Bukan hanya itu, Joni Iskandar juga menyebut selain Big Bos Hasan Suntio ada 4 (empat) orang Big Bos asal Cina bahwa perusahaan tersebut menggunakan Tenaga Kerja Asing (TKA) dan alat-alat canggih dari Cina sebanyak 17 Kontainer melalui jalur laut dan 1 dump truk dari Malaysia melalui jalur darat Jagoi Babang.
Menanggapi persoalan ini, Ketua Umum Lembaga Anti Korupsi Indonesia DPP Legatisi Indonesia, Akhyani BA meminta Pemerintah melalui Tim Gabungan Aparat Penegak Hukum (APH) tindak tegas para pihak terkait dugaan kuat aktivitas ilegal Pertambangan Emas dengan modus Tambang kuarsa/silika milik PT Adhi Karya tersebut.

“Ini merupakan kejahatan Pertambangan, harus diberantas. Kita minta Kapolda Kalbar yang baru ini (Irjen Pol Alberd Teddy Benhard Sianipar),” ujar Ketum DPP Legatisi Indonesia.
Ketum DPP Legatisi Indonesia juga meminta kepada Pemerintah agar melakukan peninjauan dan pemeriksaan legalitas dibalik aktivitas Pertambangan tersebut. Hal ini perlu dilakukan untuk memberikan kepastian hukum dibalik aktivitas Pertambangan tersebut.

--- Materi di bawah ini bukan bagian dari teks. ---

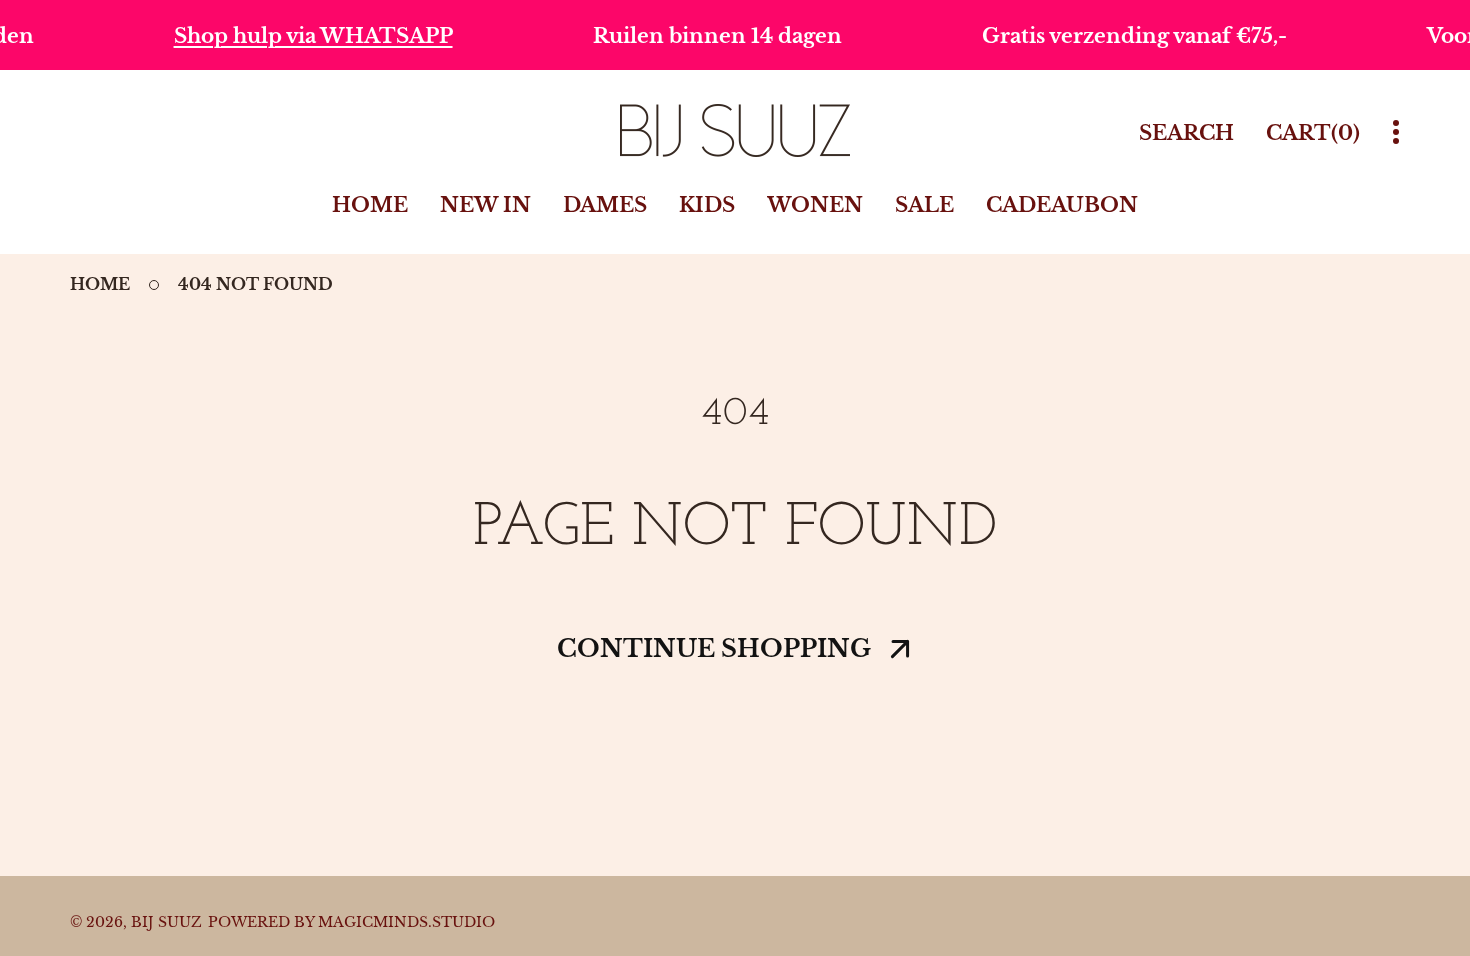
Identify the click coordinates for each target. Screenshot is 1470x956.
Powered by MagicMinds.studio (351, 922)
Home (100, 284)
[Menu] (1396, 132)
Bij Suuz (166, 922)
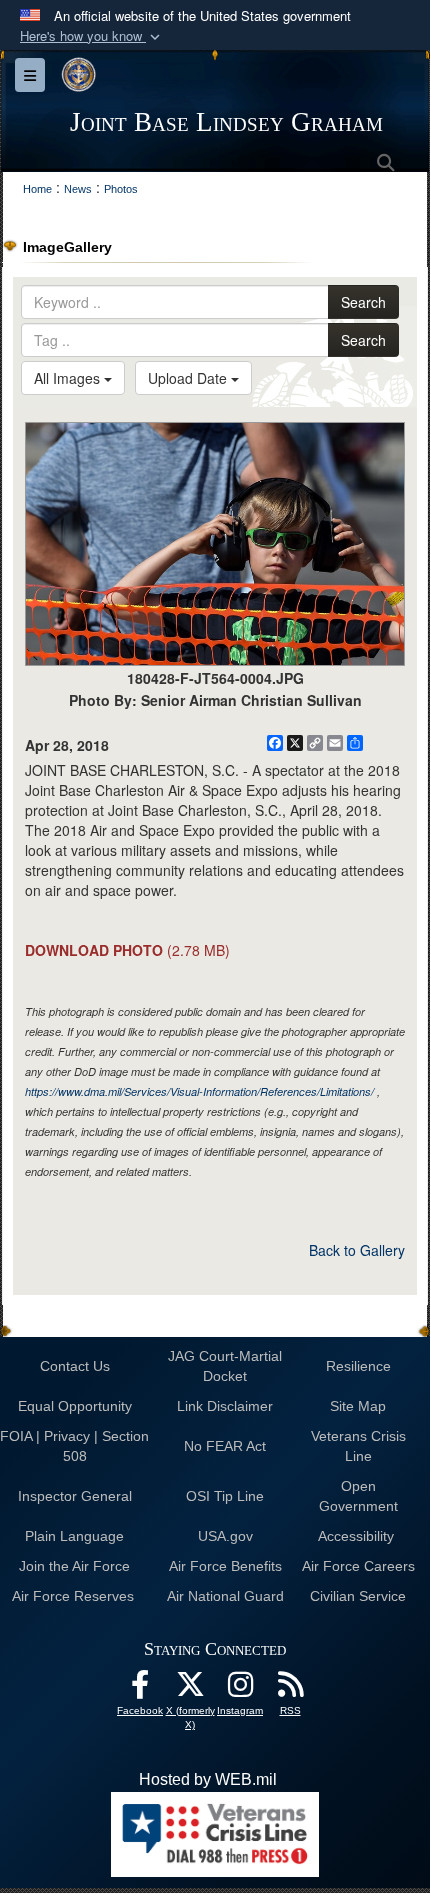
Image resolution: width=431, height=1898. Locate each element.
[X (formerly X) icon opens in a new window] (190, 1689)
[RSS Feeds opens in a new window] (290, 1689)
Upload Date (189, 378)
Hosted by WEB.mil (208, 1779)
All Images (69, 378)
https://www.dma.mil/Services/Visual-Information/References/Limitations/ (199, 1091)
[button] (92, 36)
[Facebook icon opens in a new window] (140, 1689)
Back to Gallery (357, 1250)
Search (363, 302)
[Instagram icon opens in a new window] (240, 1689)
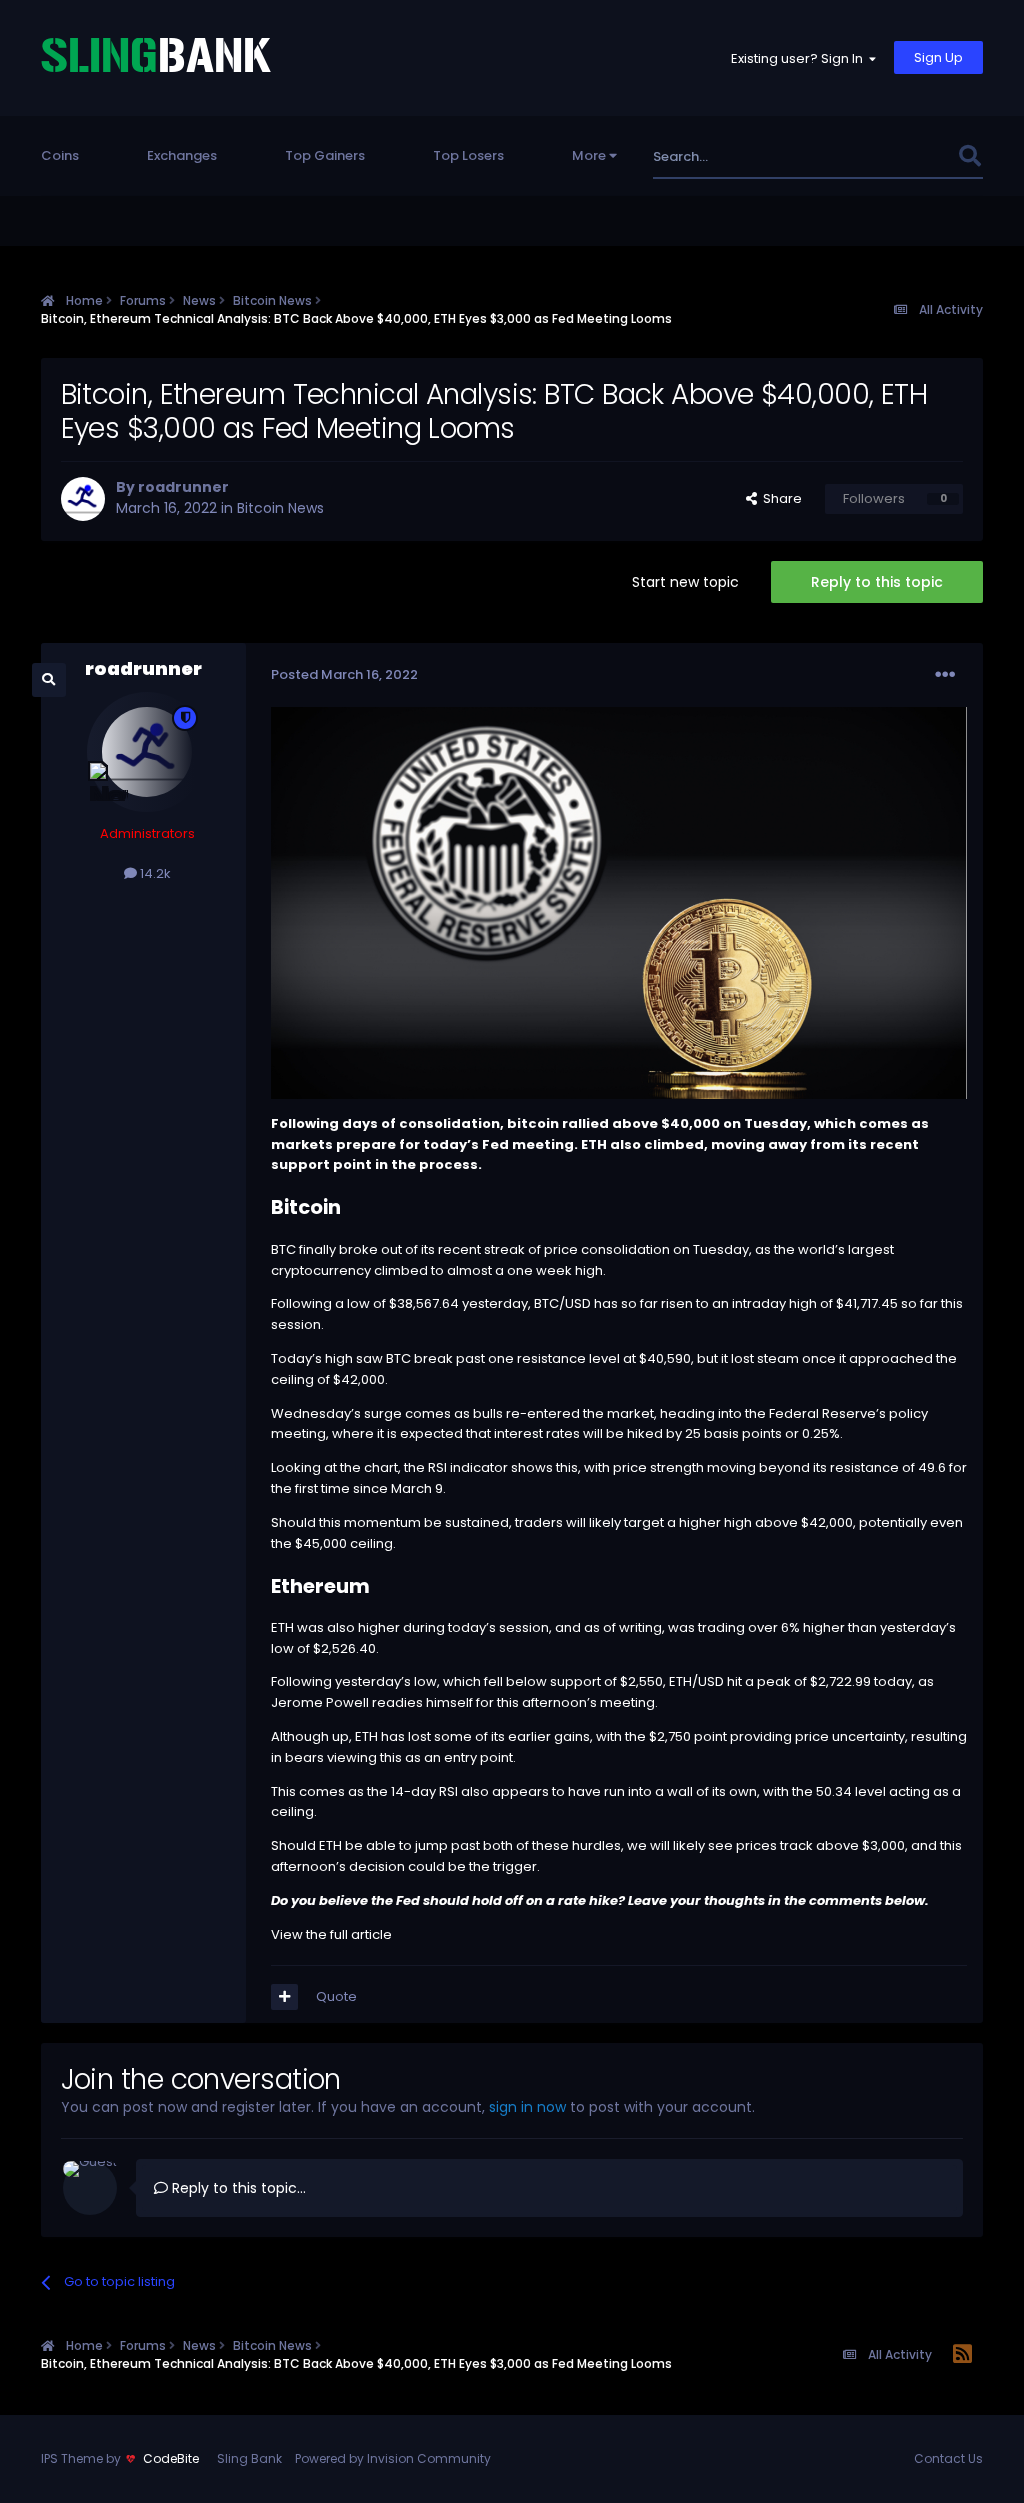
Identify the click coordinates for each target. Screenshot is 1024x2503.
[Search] (969, 156)
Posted (344, 674)
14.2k (154, 873)
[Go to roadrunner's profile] (83, 499)
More (589, 155)
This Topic (898, 156)
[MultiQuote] (284, 1997)
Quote (336, 1996)
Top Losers (468, 155)
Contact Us (948, 2458)
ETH (594, 1144)
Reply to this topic (877, 582)
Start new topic (685, 582)
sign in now (527, 2107)
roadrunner (183, 487)
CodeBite (171, 2458)
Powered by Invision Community (393, 2458)
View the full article (331, 1934)
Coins (60, 155)
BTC (283, 1249)
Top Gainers (325, 155)
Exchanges (182, 155)
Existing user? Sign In (800, 58)
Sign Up (938, 57)
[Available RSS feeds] (962, 2355)
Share (779, 498)
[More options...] (945, 675)
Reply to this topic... (237, 2188)
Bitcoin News (280, 508)
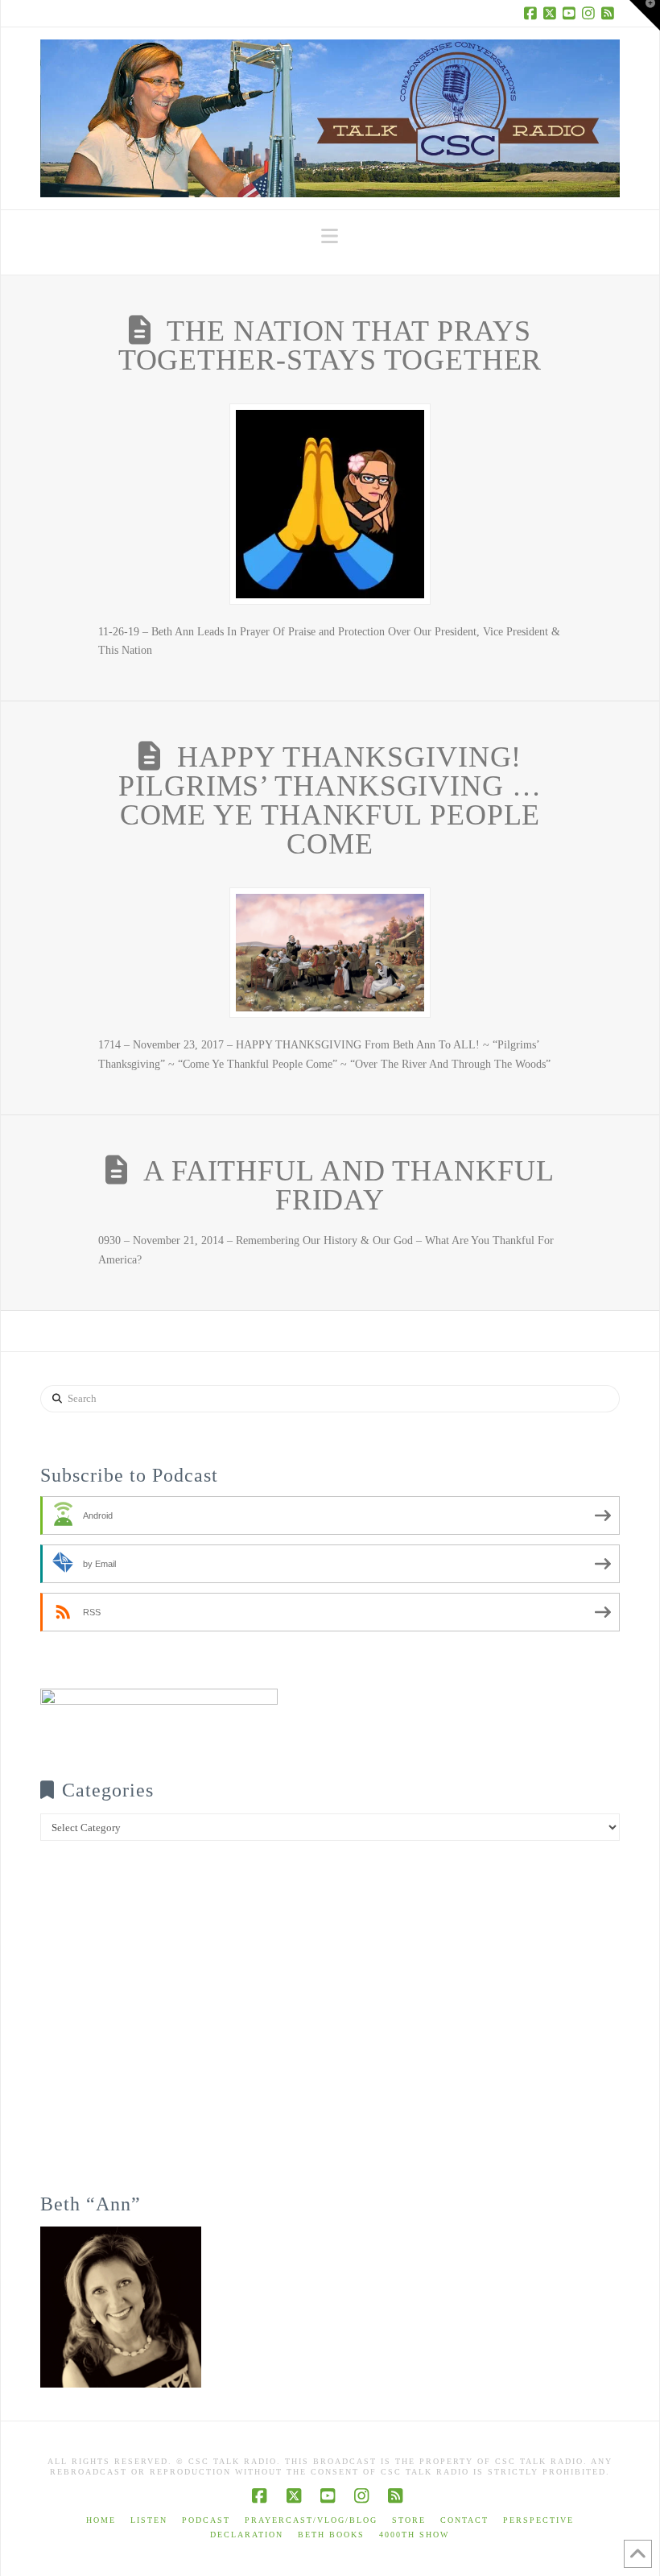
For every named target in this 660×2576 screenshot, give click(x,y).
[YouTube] (571, 13)
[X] (552, 13)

“Pemerintah melalui Tim Gabungan harus melakukan tindakan tegas, stop sementara. Harus ada kepastian hukum,” tegas Ketua Umum Lembaga Anti Korupsi Indonesia DPP Legatisi Indonesia, Akhyani BA.

Sementara itu, berdasarkan informasi yang berhasil dihimpun, pihak Forkopimcam Mandor pada Rabu 1 Juli 2026, turun langsung ke lokasi pasca pemberitaan sebelumnya dengan judul “Tambang Emas Modus Silika PT Adhi Karya di Mandor Diduga Kuat Ilegal, TKA Cina dan Malaysia”.
Kapolsek IPDA Bernadus Didy Kusnadi mengatakan bahwa pihaknya bersama Forkopimcam telah melakukan pengecekan ke lokasi tersebut. Ia menyebut bahwa di lokasi tersebut tidak ditemukan aktivitas.
“Kemarin kami bersama Forkopimcam, wartawan, timanggong, kades simpang kasturi dan BPD serta anggota setelah acara syukuran hut Bhayangkara pergi bersama-sama ke lokasi untuk cek, tidak ada aktifitas di lokasi tersebut Namun memang ada alat seperti kapal tersebut,” tulis Kapolsek Mandor IPDA Bernadus Didy Kusnadi saat dikonfirmasi melalui pesan WhatsApp.